Resumen: El resultado fue positivo, tres puntos importantes que dejan al ‘Decano’ arriba en la tabla. Pero la sensación del tío es la de muchos: se gana, sí, pero no se convence del todo
El teléfono sonó apenas terminó el partido en el Atanasio. Independiente Medellín acababa de ganar 2-1 a Llaneros, con goles de Jeison Medina y John Montaño (este último asistido por Juan Fernando Quintero en su primera titularidad desde el vamos tras su regreso), pero el resultado no calmaba a nadie. Era el Tío Vanegón.
—‘Mauro’, ¿usted vio lo mismo que yo? —empezó sin saludos, con esa voz de hincha que ha sufrido demasiado—. Indiferente del resultado… qué partido tan mal planteado por parte de Amaranto. No hay derecho. Ese post que usted subió a X me llegó al alma: “Indiferente del resultado… que partido tan mal planteado por parte de Amaranto. No hay derecho”. Exacto. Así me sentí.
Me reí un poco, pero su tono era serio. —él desde su casa, yo saliendo del estadio a desmenuzar lo que vimos. El Tío Vanegón no se anda con rodeos cuando habla del “Rey de corazones”.
—Mire, ‘Mauro’, en las últimas fechas el equipo de Luis Amaranto Perea no muestra estructura. El hincha no tiene tranquilidad. No se ve contundencia, no se ve claridad en el juego y hay demasiada improvisación. Parece que cada partido se arma sobre la marcha. Y eso se nota.
Le pregunté por las improvisaciones que más le dolían. No dudó:
—Fíjese en las posiciones. El calidoso de Agustín Martegani debería jugar más adelantado, más cerca de ‘Juanfer’ Quintero, para asociarse, para crear, para que el equipo tenga claridad por dentro. En cambio, a veces lo ponen en zonas donde no rinde igual. Y Yony González… mire, quizás le está cumpliendo algunas funciones al técnico: presión, recorrido, trabajo. Pero no tiene contundencia para anotar. No tiene gol. Lleva partidos y el arco se le niega. No es el hombre que define.
—Tío, nosotros los hinchas creemos ser técnicos también. Opinamos de lo que vemos en la cancha, de lo que se nota a simple vista. Pero no de lo que de verdad tiene un técnico en propiedad: el día a día con los jugadores, los entrenamientos, el camerino, las charlas, el estado físico real de cada uno. Amaranto Perea está ahí todo el tiempo. Nosotros solo vemos 90 minutos.
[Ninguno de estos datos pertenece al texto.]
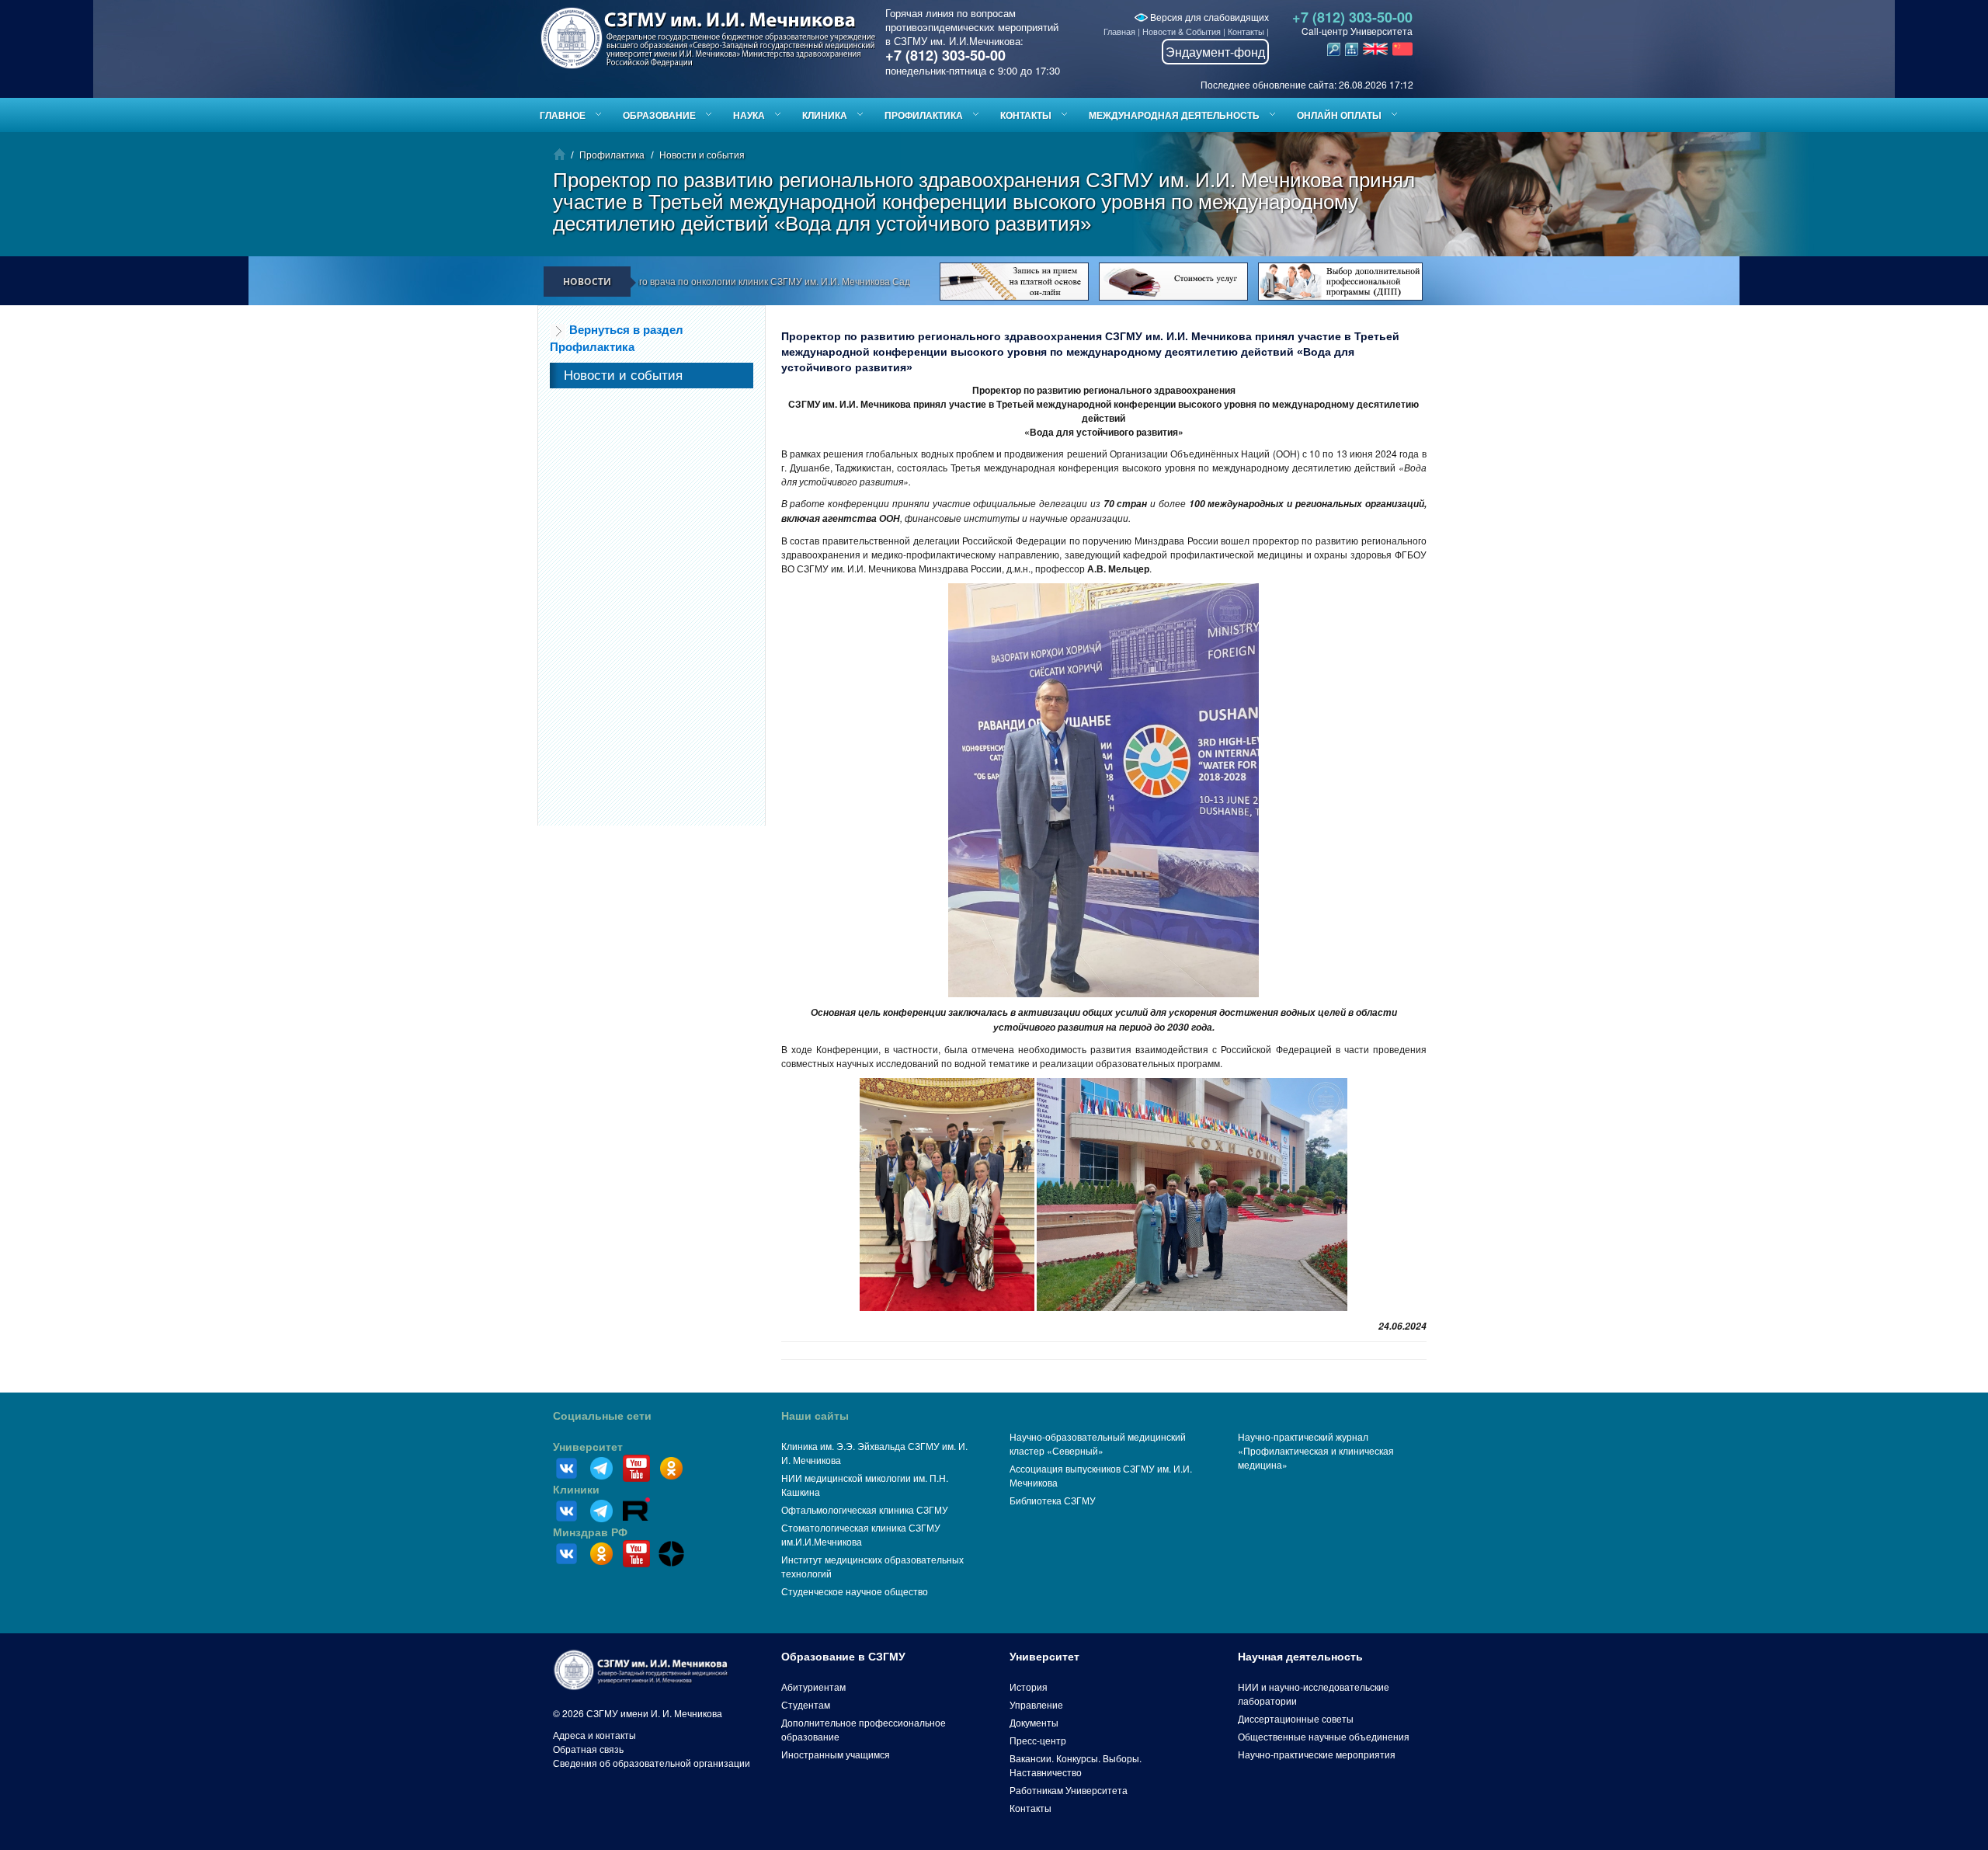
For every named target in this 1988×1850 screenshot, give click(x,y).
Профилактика (924, 115)
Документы (1034, 1722)
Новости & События (1181, 31)
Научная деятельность (1300, 1656)
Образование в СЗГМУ (843, 1656)
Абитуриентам (813, 1686)
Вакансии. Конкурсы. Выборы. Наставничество (1076, 1765)
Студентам (805, 1704)
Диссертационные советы (1296, 1718)
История (1029, 1686)
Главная (1119, 31)
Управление (1036, 1704)
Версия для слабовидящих (1208, 16)
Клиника (824, 115)
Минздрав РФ (590, 1532)
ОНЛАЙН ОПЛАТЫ (1339, 115)
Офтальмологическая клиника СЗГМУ (864, 1509)
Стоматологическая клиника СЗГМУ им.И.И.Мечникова (860, 1534)
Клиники (576, 1489)
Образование (659, 115)
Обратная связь (588, 1748)
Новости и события (702, 154)
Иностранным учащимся (835, 1754)
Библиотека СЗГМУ (1053, 1500)
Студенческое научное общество (854, 1591)
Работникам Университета (1069, 1789)
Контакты (1246, 31)
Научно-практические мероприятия (1316, 1754)
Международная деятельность (1174, 115)
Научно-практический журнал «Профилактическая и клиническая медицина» (1316, 1450)
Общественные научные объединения (1323, 1736)
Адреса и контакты (594, 1734)
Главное (563, 115)
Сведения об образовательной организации (651, 1762)
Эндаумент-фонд (1215, 52)
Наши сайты (815, 1416)
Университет (588, 1447)
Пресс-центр (1038, 1740)
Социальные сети (602, 1416)
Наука (749, 115)
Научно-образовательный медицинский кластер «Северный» (1098, 1443)
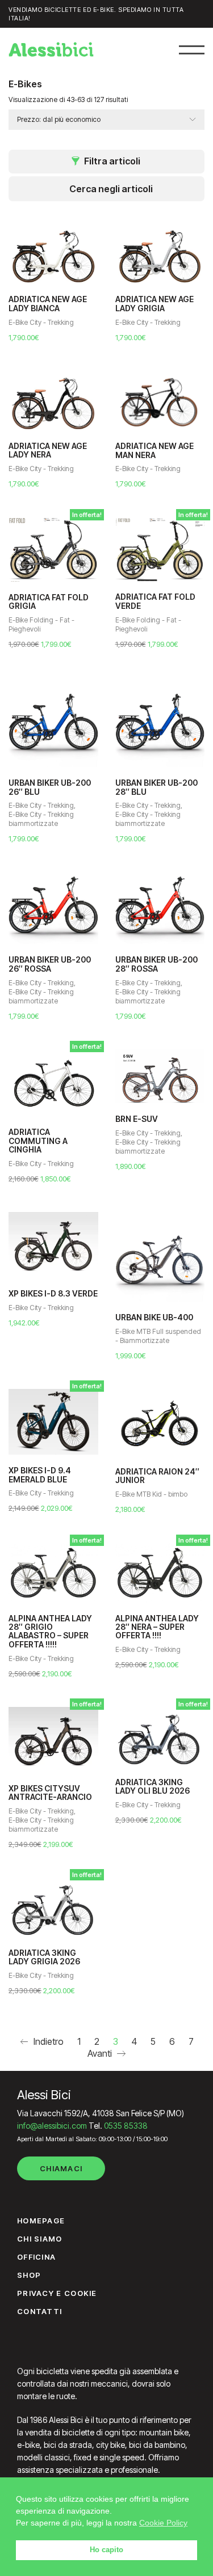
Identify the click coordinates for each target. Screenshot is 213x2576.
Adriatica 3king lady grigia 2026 (44, 1957)
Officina (36, 2256)
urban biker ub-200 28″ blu (156, 787)
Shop (29, 2275)
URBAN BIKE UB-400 (154, 1317)
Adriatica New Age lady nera (48, 450)
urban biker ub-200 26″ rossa (50, 964)
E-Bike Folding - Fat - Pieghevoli (41, 624)
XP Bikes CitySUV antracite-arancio (50, 1793)
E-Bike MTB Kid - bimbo (151, 1494)
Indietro (47, 2041)
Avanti (100, 2053)
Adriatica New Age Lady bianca (48, 303)
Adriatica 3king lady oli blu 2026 (152, 1786)
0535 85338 (126, 2125)
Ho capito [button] (106, 2550)
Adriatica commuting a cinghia (38, 1141)
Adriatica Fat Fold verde (155, 601)
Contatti (39, 2311)
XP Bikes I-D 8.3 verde (53, 1293)
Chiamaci (61, 2168)
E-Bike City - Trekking (41, 322)
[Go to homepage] (51, 49)
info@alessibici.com (52, 2125)
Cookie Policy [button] (163, 2522)
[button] (191, 50)
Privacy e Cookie (57, 2293)
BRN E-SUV (136, 1119)
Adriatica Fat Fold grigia (49, 602)
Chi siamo (39, 2238)
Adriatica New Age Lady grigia (154, 303)
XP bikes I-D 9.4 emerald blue (40, 1475)
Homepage (41, 2220)
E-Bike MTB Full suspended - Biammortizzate (158, 1336)
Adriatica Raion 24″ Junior (157, 1476)
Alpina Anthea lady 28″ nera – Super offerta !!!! (157, 1627)
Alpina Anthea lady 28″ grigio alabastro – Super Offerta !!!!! (50, 1631)
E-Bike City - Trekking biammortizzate (41, 819)
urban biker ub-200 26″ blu (50, 787)
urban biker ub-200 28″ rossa (156, 964)
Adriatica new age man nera (154, 450)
—Exacto —concedió—. Y por eso no digo que sea un desastre. Digo que el planteamiento no convence. Que falta una estructura clara. Yo, si fuera él, armaría el mediocampo con Halam Loboa y Didier Moreno en la contención: sólido, con criterio, recuperando y saliendo limpio. Arriba, subiría a Martegani para que se junte con Quintero. En punta, un delantero que pueda definir, asociado con ese John Montaño que la está metiendo, que está caliente y genera peligro. Y a Yony González, por ahora, fuera de la titular. Que entre desde el banquillo si hace falta, pero no como pieza fija si no marca.
El diálogo se alargó. Hablamos del triunfo, de la asistencia de Quintero, del esfuerzo de Montaño, de lo que le falta al equipo para no sufrir tanto en los segundos tiempos. El tío Vanegón insistía en que el hincha necesita ver un Medellín claro, contundente, sin tanto ensayo y error.
Cuando colgamos, me quedé pensando. El resultado fue positivo, tres puntos importantes que dejan al ‘Decano’ arriba en la tabla. Pero la sensación del tío es la de muchos: se gana, sí, pero no se convence del todo. La estructura todavía no aparece. Y mientras el hincha opina desde la pasión y el técnico trabaja desde adentro, el tiempo dirá quién tiene la razón. Por ahora, el llamado de Vanegón quedó resonando: indiferente del resultado… todavía hay mucho por plantear mejor.